Le 12 juin, à Istandra, dans la citadelle, le peintre Seda a exposé un ensemble d’œuvres intitulé « Mshe Mhaza », enraciné dans l’oralité de Ngazidja et les contes de son enfance.
Depuis 1997, Seda, plasticien comorien, formé à l’EMAP de Madagascar, façonne son art en s’appuyant sur ce qui caractérise les Comores. À travers « Mshe Mhaza », il garde intacts ses couleurs et ses signes tout en retravaillant les supports, porté par une conviction : l’art est sa vie et la persévérance des artistes comoriens est sa plus grande leçon.
Propos recueillis par Fatouma Ali Saïd Abdallah

Masiwa – Qui est Seda l’artiste derrière « Mshe Mhaza » ?

Seda – Je suis Seda Artiste plasticien comorien. J’ai fait l’École des Métiers et Arts plastiques de Madagascar (EMAP). Je travaille principalement la peinture, la sculpture et les installations artistiques.
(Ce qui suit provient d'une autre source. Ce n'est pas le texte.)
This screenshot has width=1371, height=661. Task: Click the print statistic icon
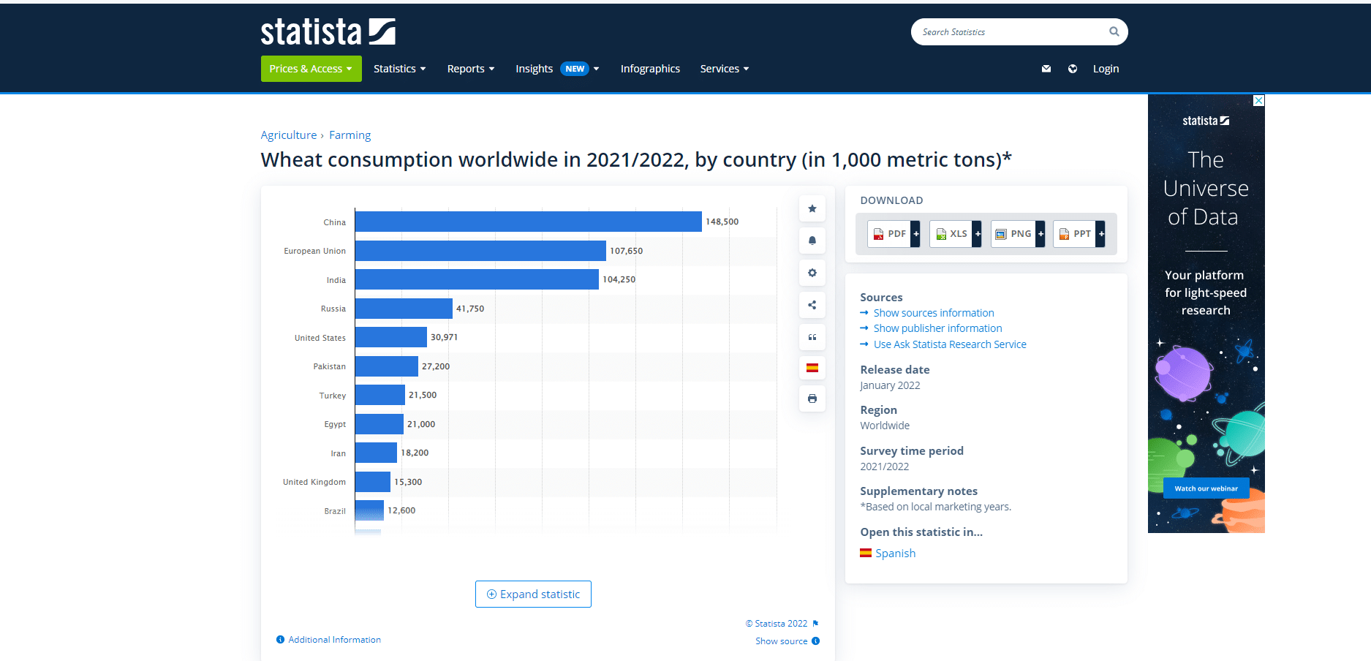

Je suis aussi transmetteur en arts visuels.
Masiwa – Depuis 1997, en quoi l’oralité et la langue shingazidja ont influencé votre art jusqu’à « Mshe Mhaza » ?
Seda – J’ai toujours été passionné par les contes que me disaient mes parents et les chansons de twarab des années 70-80 et les chansons du folk comorien de cette époque qui passaient à la radio. Mais, aussi, les chansons de mes cousins Adinani Azihari, Ali Cheikh et notre voisin Abou Chihabi, qui ont bercé mon enfance et ma jeunesse. Et par la lecture, j’ai découvert « Mshe Mhaza » de Ipvesi Bungala par recommandation de mon ami, le poète Kamal Mohamed.
Masiwa – Dans la vie de tous les jours, arrivez-vous à vous déconnecter de l’art ou la culture vous suit partout ?
Seda – Je n’arrive pas à me déconnecter de l’art : c’est ma vie. Si je ne suis pas en train de sculpter ou de peindre, la création artistique habite mes pensées. Je cherche presque à tout moment l’inspiration dans l’environnement qui m’entoure.
Masiwa – Qu’est-ce qui n’a pas changé dans votre façon de travailler depuis 1997, et qu’est-ce que vous faites différemment aujourd’hui ?
Seda – Depuis mes débuts dans l’art, les couleurs, les signes et symboles qui peuplent mes œuvres restent inchangés. Le jaune, le rouge et leurs couleurs secondaires restent les mêmes. Je fais tout pour rester le même Seda, pour que, même si je n’ai pas signé l’œuvre, un connaisseur de mon œuvre saura que c’est une de mes œuvres. Ce qui est différent ou qui change d’une création à l’autre, ce sont les supports, la qualité des peintures ainsi que les composants physiques, les éléments formels et artistiques de l’œuvre, la lumière et l’ombre, les valeurs et la texture.

Masiwa – Qu’est-ce qui vous a poussé à aimer et choisir ce métier d’artiste ? Y a-t-il eu un moment, une rencontre ou une œuvre qui a tout déclenché ?
Seda – Dans mon enfance, en regardant les dessins et broderies de ma mère, j’ai tout de suite pris goût au dessin. Ma mère m’a aidé et soutenu à développer cette passion, une fois au collège, j’ai su que je serai un artiste professionnel.
Masiwa – En 28 ans, qu’est-ce qui vous a le plus marqué dans l’évolution de l’art aux Comores ?
Seda – C’est la persévérance des artistes comoriens qui, malgré les multiples difficultés qu’ils rencontrent dans la création artistique, continuent de créer. Et dans ma discipline, ce qui m’a marqué, c’est l’évolution du FACC (Festival d’Art contemporain des Comores).
Masiwa – Dans votre enfance, qu’est-ce que l’école et la vie sociale vous ont transmis, et que retrouve-t-on encore dans « Mshe Mhaza » ?
Seda – C’est la résistance et la persévérance à lutter contre toute forme d’injustice et mon dévouement pour l’indépendance des Comores dans son intégrité territoriale.
Masiwa – Si Mshe Mhaza était un conte, par quelle phrase ou proverbe comorien commenceriez-vous pour la raconter ?
Seda – Je commencerais par : « Ipvesi Bungala tsi mna pesi pondefu ».